◆ **Assignment**
Look through the data below and work out how many lines hold "computer"; state only the number.

◆ **Recorded information**

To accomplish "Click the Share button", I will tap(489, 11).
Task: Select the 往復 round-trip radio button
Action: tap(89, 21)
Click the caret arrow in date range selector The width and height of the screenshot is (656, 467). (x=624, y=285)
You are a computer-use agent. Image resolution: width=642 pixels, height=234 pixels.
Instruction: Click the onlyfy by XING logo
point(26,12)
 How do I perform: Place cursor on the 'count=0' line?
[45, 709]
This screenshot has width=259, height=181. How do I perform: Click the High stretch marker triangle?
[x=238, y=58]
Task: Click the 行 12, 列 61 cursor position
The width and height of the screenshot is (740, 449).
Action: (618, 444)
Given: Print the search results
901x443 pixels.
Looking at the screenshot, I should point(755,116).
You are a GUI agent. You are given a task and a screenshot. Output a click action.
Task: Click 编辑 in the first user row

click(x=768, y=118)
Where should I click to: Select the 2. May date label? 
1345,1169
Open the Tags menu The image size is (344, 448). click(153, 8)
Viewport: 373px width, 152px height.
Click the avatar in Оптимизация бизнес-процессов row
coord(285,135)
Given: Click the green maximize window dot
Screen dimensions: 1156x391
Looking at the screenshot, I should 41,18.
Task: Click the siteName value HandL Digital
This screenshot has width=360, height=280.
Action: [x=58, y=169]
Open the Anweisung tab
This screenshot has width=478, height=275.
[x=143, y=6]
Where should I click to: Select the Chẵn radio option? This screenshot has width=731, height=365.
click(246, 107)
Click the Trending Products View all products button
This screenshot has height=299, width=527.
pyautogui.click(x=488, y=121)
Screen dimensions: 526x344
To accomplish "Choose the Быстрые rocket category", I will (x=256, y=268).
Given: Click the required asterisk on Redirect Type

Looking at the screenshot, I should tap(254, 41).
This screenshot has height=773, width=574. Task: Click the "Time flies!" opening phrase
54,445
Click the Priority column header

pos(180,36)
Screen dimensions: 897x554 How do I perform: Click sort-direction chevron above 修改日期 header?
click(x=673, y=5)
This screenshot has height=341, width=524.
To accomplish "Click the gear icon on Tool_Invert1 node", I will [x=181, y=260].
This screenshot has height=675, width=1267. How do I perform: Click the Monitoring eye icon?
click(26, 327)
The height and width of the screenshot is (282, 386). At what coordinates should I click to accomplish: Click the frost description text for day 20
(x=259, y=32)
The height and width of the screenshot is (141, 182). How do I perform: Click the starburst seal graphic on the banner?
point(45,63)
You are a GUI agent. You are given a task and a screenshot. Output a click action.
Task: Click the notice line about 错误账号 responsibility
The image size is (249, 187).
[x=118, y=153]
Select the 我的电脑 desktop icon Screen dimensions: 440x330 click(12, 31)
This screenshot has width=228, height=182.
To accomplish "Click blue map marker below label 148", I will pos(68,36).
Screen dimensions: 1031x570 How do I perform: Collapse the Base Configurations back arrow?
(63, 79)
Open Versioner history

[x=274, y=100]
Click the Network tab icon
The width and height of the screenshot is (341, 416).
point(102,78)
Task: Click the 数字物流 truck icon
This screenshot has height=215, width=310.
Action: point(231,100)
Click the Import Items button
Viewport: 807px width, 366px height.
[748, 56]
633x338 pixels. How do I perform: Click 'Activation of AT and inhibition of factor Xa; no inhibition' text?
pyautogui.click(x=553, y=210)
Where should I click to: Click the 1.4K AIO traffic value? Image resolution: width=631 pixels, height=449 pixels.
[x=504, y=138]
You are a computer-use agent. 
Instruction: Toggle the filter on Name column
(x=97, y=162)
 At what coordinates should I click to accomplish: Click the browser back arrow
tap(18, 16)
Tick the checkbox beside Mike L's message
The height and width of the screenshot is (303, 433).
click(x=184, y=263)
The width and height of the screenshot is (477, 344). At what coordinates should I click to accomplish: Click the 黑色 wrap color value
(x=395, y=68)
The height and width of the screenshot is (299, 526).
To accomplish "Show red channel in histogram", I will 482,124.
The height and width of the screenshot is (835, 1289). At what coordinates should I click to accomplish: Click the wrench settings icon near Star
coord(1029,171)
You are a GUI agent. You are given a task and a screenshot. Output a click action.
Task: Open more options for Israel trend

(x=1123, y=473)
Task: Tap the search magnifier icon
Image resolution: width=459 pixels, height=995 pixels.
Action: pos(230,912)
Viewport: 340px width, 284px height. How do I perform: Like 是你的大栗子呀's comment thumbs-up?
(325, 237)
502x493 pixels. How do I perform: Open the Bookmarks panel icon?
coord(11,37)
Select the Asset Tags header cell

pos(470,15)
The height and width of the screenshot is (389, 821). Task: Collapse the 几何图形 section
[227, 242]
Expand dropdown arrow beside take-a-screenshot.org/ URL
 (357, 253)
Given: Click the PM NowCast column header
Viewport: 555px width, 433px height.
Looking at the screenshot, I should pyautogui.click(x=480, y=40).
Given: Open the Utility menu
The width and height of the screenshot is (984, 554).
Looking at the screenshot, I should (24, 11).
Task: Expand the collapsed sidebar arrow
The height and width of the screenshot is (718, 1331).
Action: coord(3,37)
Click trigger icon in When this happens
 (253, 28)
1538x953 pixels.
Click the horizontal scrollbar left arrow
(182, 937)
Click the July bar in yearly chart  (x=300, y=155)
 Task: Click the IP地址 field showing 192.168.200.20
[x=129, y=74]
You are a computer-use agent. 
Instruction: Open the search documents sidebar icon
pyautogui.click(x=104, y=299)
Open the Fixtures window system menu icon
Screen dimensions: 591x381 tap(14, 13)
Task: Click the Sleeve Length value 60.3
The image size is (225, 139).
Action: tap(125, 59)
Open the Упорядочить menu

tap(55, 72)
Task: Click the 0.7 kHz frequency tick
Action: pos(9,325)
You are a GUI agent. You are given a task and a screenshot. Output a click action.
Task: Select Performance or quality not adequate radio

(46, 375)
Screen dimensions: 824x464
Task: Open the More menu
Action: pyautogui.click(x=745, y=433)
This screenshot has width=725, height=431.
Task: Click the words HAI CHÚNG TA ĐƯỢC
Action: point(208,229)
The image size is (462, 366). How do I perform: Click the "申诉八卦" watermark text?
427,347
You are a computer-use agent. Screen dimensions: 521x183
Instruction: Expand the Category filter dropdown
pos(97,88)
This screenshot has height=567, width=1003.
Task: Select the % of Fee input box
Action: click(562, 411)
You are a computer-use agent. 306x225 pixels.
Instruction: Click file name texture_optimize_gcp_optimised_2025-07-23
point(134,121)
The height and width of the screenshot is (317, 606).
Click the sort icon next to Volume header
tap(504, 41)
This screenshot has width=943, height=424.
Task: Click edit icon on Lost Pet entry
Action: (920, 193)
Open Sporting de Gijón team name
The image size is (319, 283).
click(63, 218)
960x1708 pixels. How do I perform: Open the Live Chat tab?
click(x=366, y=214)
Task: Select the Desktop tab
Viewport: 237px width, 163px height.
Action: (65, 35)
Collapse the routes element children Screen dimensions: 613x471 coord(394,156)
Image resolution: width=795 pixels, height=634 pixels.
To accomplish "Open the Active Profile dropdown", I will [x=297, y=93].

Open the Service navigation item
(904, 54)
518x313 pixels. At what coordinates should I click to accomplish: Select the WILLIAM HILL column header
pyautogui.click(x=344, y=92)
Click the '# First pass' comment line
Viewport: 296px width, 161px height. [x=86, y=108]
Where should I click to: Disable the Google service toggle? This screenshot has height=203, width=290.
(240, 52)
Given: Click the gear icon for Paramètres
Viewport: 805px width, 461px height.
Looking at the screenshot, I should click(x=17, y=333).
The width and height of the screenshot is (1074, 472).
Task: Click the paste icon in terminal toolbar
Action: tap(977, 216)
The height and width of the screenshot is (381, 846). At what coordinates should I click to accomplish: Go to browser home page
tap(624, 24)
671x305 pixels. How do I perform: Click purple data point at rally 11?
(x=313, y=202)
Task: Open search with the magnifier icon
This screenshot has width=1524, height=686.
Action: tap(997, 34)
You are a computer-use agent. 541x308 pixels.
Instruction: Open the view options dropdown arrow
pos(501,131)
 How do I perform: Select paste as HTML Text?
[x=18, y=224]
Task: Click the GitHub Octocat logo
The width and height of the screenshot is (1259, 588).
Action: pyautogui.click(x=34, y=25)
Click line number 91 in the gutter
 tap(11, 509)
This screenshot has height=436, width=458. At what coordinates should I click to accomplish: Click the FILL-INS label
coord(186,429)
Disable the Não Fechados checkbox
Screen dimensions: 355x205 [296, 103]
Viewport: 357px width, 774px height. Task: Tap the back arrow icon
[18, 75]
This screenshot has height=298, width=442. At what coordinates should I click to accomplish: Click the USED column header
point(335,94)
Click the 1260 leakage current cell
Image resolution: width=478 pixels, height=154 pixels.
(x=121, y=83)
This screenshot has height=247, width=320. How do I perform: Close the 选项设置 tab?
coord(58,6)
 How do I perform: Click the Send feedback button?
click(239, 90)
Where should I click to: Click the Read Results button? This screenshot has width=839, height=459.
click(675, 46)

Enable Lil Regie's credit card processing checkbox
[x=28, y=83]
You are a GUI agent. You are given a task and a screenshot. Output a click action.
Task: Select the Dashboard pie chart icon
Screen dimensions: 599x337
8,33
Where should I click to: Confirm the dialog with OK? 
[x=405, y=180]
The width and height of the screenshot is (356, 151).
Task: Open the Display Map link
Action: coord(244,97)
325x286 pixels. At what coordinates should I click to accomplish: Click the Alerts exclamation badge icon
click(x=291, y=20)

◆ **Result below**
6